WRITTEN PROBLEM
Extract each line of the entries below that contains the string "screenshot", matching case exactly.

GIVEN DATA
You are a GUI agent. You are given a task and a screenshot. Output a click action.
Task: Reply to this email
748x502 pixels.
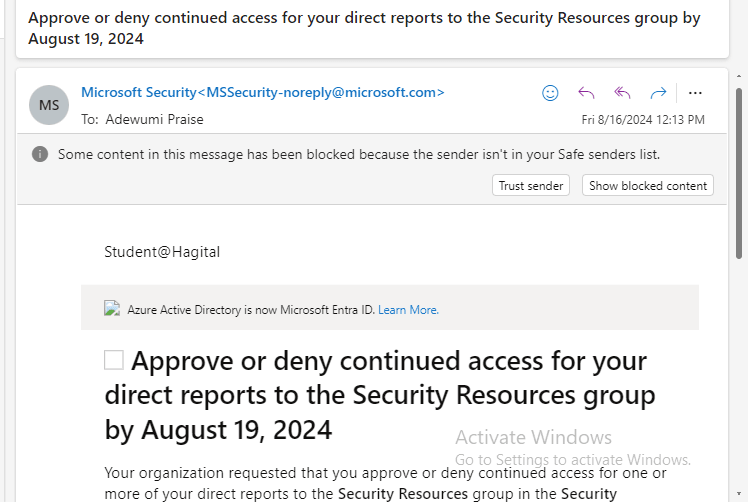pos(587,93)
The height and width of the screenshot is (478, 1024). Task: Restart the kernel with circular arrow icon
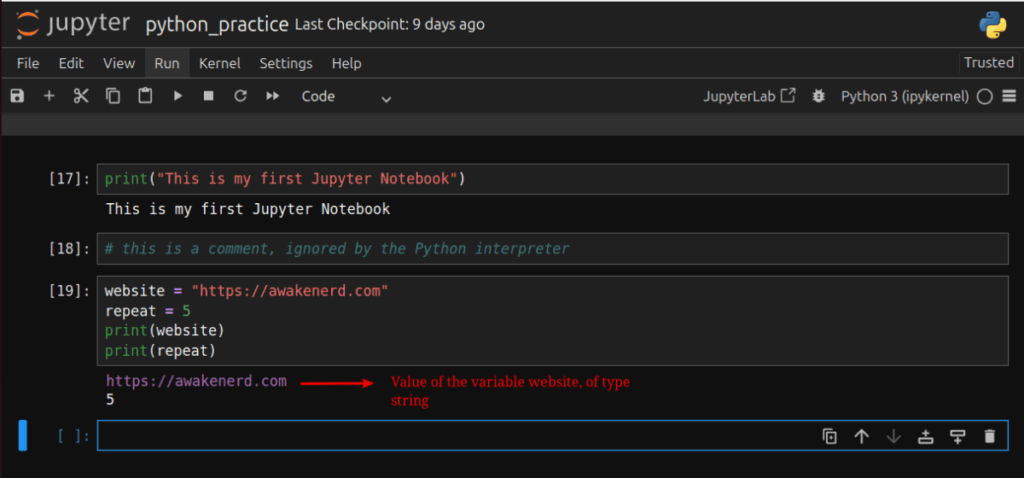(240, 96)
==
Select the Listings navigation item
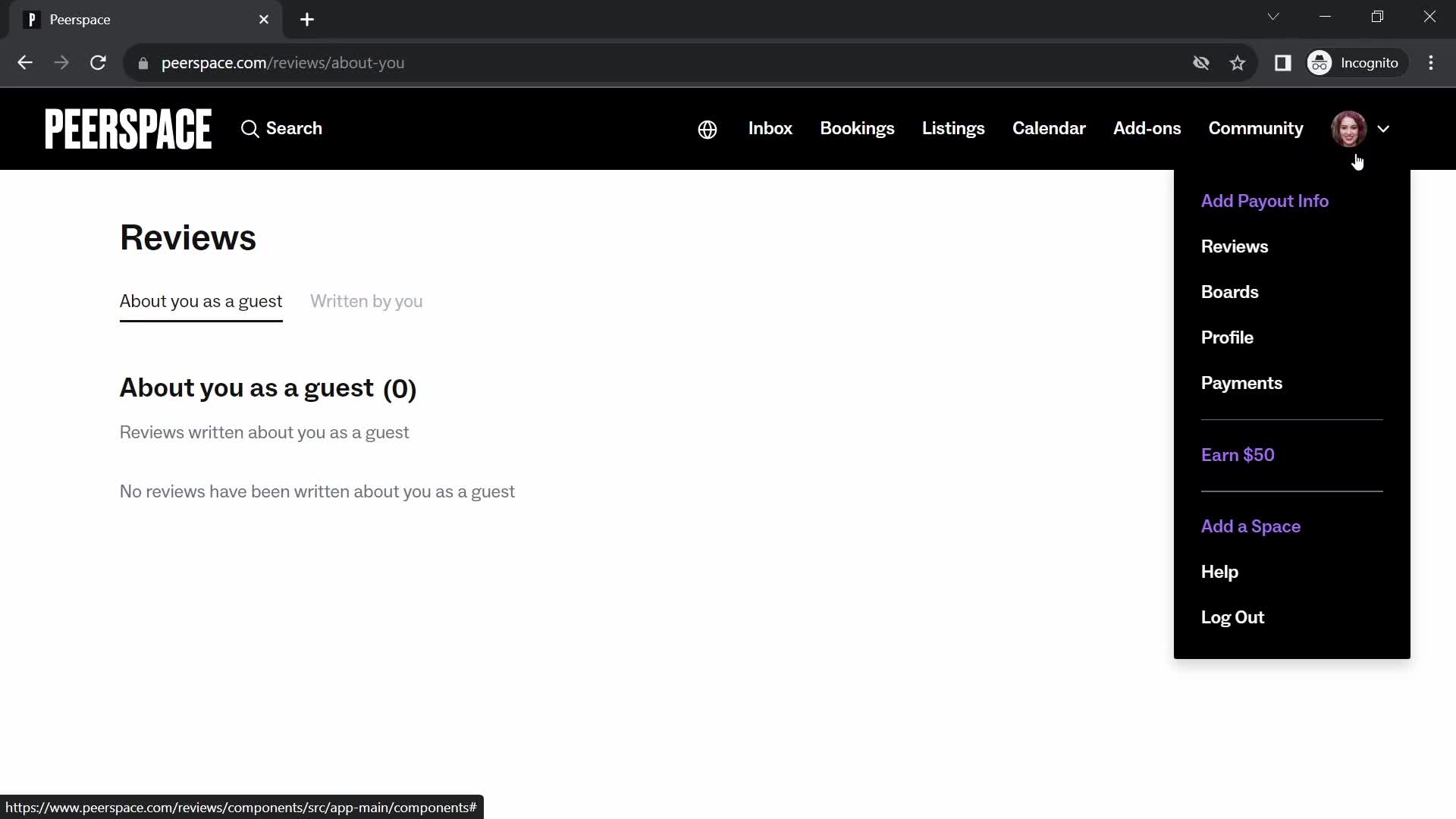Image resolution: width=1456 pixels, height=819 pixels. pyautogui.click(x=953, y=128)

CORRECT RESULT
You are a GUI agent. You are given a task and a screenshot. Output a click action.
The height and width of the screenshot is (478, 1024). Task: Restart the kernel with circular arrow icon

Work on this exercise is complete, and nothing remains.